Exercise details: Without skipping any entry, transcribe the data word for word.

Dataset entries:
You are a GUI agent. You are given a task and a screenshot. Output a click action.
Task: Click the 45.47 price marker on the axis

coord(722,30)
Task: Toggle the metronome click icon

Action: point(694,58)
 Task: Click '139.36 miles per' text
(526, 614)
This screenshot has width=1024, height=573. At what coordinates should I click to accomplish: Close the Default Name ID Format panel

Task output:
You are a GUI agent. You are given a task and a screenshot. Output a click action.
Task: Click the 45.47 price marker on the axis

coord(722,30)
Task: Toggle the metronome click icon

Action: point(694,58)
 Task: Click '139.36 miles per' text
(526, 614)
This screenshot has width=1024, height=573. At what coordinates should I click to accomplish: Close the Default Name ID Format panel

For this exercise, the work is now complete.